Firstly, great work on this project.
I believe I've found a bug in /docx/parts/document.py, in function "next_id".
In some of the documents that I have been using python-docx with, it turns out that some of the IDs are non-numeric. For example, inserting a "print(id_str_lst)" at line 90 in the aforementioned file gives me:
['4', '_x0000_t202', 'Text Box 5', '7', 'Text Box 9', '9', 'Text Box 7', '8', 'Text Box 11', '6', 'Text Box 6', '10', '0', '1', '3', 'Group 4', 'AutoShape 3', '5', '0', '12', '0', '26', '0', '25', '0', '2', '0', '13', '1', '14', '1', '15', '1', '16', '1', '39', '0', '40', '0', '35', '0', '21', '21', '22', '22', '20', '0', '18', '1']
Thus, I would get a ValueError as soon as the second element in the list was processed with "int(id_str)".
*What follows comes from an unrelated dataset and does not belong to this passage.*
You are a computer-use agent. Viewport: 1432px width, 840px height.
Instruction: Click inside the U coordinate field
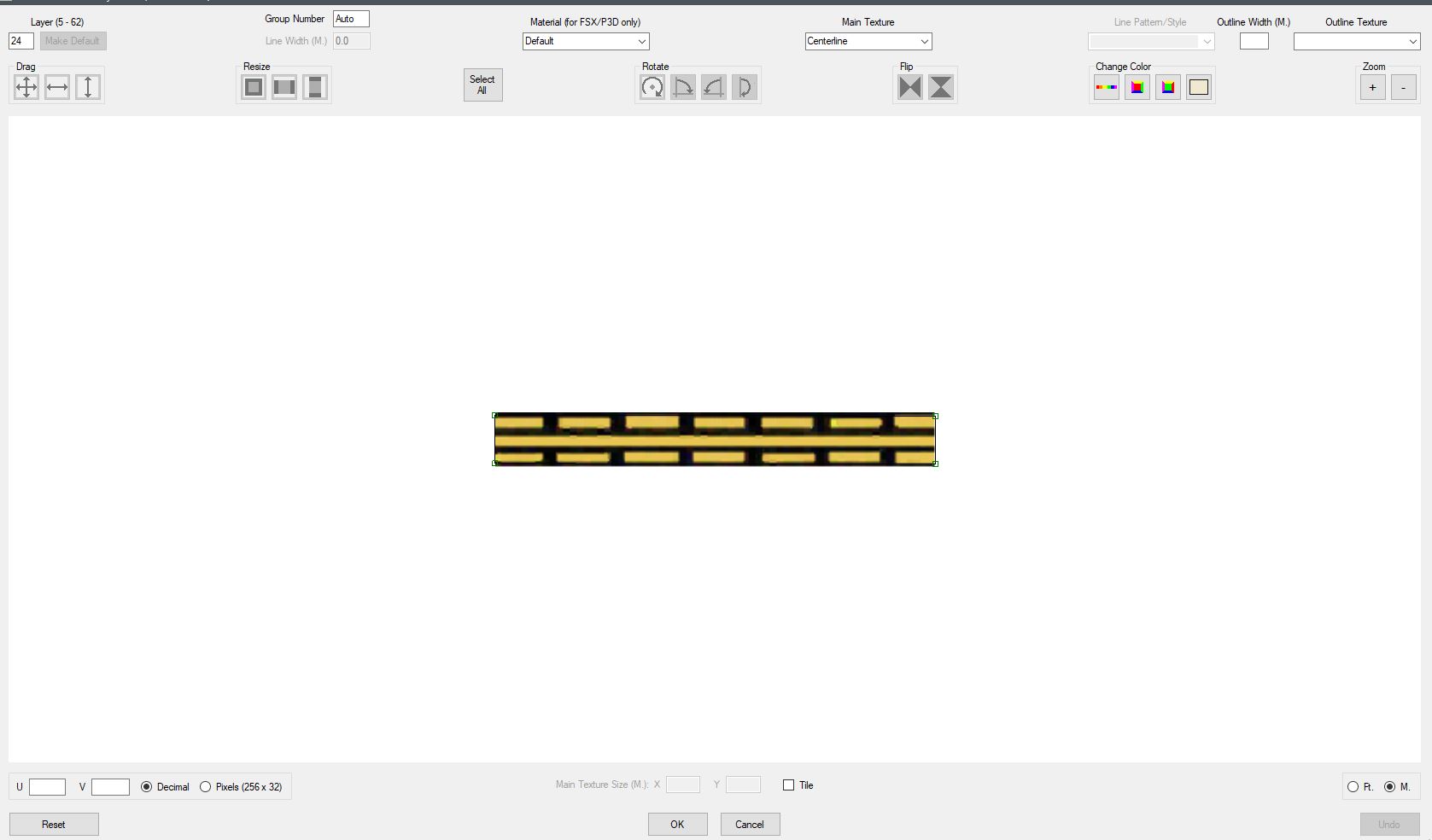pyautogui.click(x=47, y=787)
I have implemented a workaround by modifying the code for the "next_id" function to the following, to perform a quick check to ensure the id is numeric prior to adding to the list of used IDs:
def next_id(self):
"""
The next available positive integer id value in this document. Gaps
in id sequence are filled. The id attribute value is unique in the
document, without regard to the element type it appears on.
"""
id_str_lst = self._element.xpath('//@id')
used_ids = []
for id_str in id_str_lst:
if id_str.isdigit():
used_ids.append(int(id_str))
for n in range(1, len(used_ids)+2):
if n not in used_ids:
return n
This appears to fix the problem for me.
This is the first time I've ever had input to an open source project, so I am not certain how to go about officially submitting this 'fix' to the repository, and surely a better programmer than I will have a more efficient fix. :-)
Thanks again, and I hope this helps.